Sözler, Lem'alar, Şualar ve Mektubat'ın Barla'da yazıldığını hatırlatan Aymaz, "Risalelerdeki bu kadar tahşidata ne gerek var? Niye yeniden yeniye bu kadar yığınak yapılıyor?" sorularına şu cevabı veriyor: "Peygamber Efendimiz'den sonra her yüz senede bir müceddid gelmiş, dini tecdid etmiştir. Bu dinden bir şey eksilmesi veya eklenmesi değildir. Kur'an aynı, hadis aynıdır. Fakat zamanla insanların gözlerinde bir matlaşma olur. Kur'an hakikatlerini parlaklığıyla göremezler. Asr-ı Saadet'ten uzaklaşmışız, Müslümanlığımızı ter ü taze yaşayamıyoruz. Müceddidin vazifesi cilalamaktır."
Ahir zamanda durumun çok daha farklı olduğunun altını çizen Aymaz, bu dönemde dinsizliğin sistemleştiğini, bütün dünyadaki Allah'a inkara karşı Üstad Bediüzzaman Said Nursi'nin tahşidat yaptığını aktarıyor: "O dönem hem felsefeye hem vicdanlara çok köklü cevapların verilmesi gerekiyordu. Bu bakımdan bütün dünyayı alakadar eden bir mesele Barla'da yazıldı. Üstad'ın Barla hayatına böyle bakmak lazım. Orada insanlar öyle bir etrafına toplanmış ki matbaa yok ama elyazması Risaleler Türkiye'nin en ücra köşelerine bile ulaştırılmış. Hatta benim köyümde bile elyazması eserler çıktı."

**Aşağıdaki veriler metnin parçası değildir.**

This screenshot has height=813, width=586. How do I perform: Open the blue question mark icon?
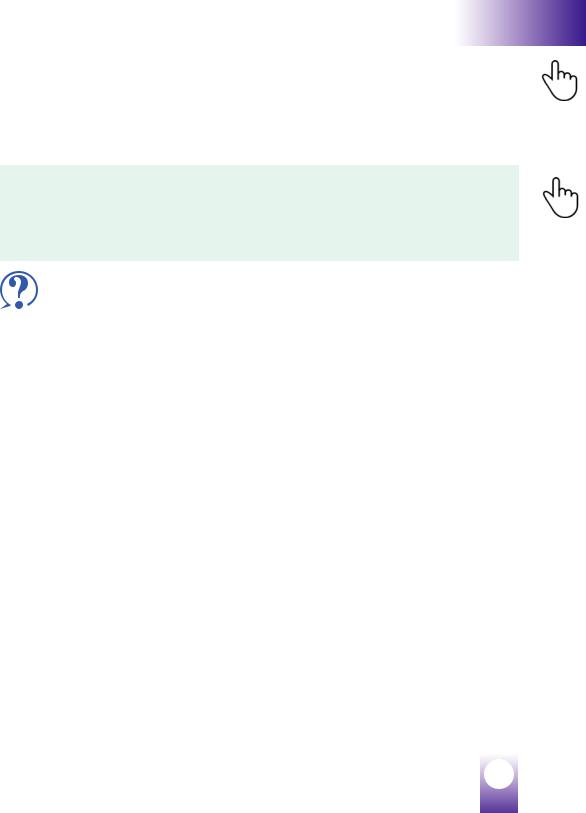[19, 290]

Filmin senaristi Rıdvan Kızıltepe ise Abdullah Aymaz'a danışma sebeplerini şöyle izah ediyor: "Biz filmde her şeyin gerçek olmasını istedik. Abdullah Aymaz hocamız Üstad'ı en iyi bilenlerden. Risalelerin ehemmiyetini her fırsatta kitaplarıyla da anlatmaya çalışan değerli bir insan. Üstad'ın hayatından birçok anekdota değinmesi bakımından görüşleri çok önemliydi."